When Clark joined Canada Trust in 1991, the company was active in many of the same business segments as the big banks. Under Clark, who became president and CEO of parent CT Financial Services Inc. in 1994, Canada Trust got out of everything that did not involve retail customers: corporate lending, commercial mortgages and wholesale car financing. He dumped them all to focus on finding out what retail customers want, and how best to deliver those products and services. Canada Trust sells an assortment of financial products, Clark says, but it has also insisted on continuing to provide plain, unfettered service. Says Clark: "When I go to the teller and all I want is 40 bucks out, I don't want to be harassed about whether I have bought my mutual funds."
He has also spent his years at Canada Trust urging Canadians to do business with his trust company rather than a chartered bank.
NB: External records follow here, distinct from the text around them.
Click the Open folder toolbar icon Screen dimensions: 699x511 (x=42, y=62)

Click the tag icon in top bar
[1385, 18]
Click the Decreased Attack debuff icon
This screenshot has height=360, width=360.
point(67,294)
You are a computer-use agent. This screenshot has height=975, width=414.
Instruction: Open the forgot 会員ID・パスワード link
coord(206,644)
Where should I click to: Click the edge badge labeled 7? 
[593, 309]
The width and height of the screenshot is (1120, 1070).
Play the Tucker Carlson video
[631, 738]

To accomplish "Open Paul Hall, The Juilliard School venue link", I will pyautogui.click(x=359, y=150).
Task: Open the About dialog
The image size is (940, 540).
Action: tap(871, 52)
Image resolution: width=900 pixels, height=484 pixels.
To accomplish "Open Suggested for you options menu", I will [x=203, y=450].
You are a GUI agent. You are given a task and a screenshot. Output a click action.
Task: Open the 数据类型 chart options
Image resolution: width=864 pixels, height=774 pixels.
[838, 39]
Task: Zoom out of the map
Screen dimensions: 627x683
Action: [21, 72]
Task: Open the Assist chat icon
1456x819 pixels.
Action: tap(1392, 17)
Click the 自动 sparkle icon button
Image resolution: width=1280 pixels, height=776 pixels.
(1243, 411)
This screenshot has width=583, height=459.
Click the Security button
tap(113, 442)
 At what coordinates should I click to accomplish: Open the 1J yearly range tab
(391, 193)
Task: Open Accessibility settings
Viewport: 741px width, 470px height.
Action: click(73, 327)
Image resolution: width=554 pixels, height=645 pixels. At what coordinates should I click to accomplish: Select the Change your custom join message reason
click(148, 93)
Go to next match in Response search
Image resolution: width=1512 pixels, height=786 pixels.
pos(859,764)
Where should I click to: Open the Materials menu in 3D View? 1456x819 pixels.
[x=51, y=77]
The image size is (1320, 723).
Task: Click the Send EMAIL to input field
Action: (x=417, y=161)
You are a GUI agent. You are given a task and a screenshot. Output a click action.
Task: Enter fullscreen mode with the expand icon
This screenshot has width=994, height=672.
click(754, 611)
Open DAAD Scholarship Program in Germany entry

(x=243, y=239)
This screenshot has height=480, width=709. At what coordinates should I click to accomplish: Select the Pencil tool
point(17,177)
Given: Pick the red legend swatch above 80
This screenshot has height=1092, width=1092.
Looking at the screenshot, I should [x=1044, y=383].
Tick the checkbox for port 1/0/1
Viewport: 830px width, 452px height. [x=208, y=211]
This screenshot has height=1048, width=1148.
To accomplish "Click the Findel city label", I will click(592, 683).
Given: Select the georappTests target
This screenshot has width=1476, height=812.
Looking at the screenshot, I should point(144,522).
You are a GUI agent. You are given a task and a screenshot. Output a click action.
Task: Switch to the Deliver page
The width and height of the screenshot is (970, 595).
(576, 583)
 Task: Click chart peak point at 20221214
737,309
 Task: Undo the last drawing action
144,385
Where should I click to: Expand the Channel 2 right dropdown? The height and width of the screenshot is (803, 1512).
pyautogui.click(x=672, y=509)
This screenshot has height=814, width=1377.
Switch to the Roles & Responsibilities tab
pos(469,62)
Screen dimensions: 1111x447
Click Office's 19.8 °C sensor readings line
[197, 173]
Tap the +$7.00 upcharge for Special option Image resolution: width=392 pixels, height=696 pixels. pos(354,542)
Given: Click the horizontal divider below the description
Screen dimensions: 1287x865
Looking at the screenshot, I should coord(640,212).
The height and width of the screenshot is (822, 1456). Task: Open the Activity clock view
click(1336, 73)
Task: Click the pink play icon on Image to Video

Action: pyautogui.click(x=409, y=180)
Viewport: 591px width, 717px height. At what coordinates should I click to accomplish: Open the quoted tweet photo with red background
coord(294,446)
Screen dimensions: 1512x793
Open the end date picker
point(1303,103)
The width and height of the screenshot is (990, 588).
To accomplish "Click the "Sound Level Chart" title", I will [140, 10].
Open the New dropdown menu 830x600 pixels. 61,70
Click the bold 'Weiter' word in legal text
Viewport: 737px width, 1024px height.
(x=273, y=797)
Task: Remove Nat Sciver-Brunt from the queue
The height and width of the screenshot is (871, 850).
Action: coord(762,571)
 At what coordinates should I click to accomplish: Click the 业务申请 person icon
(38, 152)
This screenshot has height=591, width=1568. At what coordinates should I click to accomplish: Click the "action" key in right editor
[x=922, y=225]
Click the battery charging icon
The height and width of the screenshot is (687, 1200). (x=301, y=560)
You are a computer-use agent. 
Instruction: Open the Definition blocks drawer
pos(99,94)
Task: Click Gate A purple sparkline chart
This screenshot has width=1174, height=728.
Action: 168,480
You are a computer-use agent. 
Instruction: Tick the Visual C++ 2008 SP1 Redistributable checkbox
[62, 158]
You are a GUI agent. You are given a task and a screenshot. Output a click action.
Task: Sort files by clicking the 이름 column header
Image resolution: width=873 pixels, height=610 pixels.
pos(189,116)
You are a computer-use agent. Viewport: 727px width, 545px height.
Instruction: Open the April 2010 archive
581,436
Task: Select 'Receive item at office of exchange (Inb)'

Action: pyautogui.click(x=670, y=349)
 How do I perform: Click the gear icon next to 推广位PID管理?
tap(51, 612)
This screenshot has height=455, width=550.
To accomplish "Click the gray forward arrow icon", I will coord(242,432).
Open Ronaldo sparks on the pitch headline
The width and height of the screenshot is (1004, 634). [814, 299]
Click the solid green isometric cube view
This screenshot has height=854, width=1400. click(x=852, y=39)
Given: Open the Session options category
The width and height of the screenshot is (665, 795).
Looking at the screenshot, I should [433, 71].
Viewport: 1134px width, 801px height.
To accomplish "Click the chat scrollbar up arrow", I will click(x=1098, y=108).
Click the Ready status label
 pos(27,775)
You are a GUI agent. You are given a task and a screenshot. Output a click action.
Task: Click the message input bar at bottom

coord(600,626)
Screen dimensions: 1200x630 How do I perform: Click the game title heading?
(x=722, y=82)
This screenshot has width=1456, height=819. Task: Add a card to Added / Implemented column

Two summers ago, after the BANK OF NOVA SCOTIA bought National Trust, Canada Trust launched an advertising campaign that said: "You woke up one morning to find your trust company was being bought by a big bank. We should talk." How ironic, then, that Clark's trust company, if Ottawa gives its blessing, will be absorbed by TORONTO DOMINION BANK - and that Clark, who is to become chairman and CEO of TD Canada Trust, the merged retail banking operation, has been sent forth to help explain and defend the takeover. "You might say," he told Maclean's, "that I am no stranger to controversy."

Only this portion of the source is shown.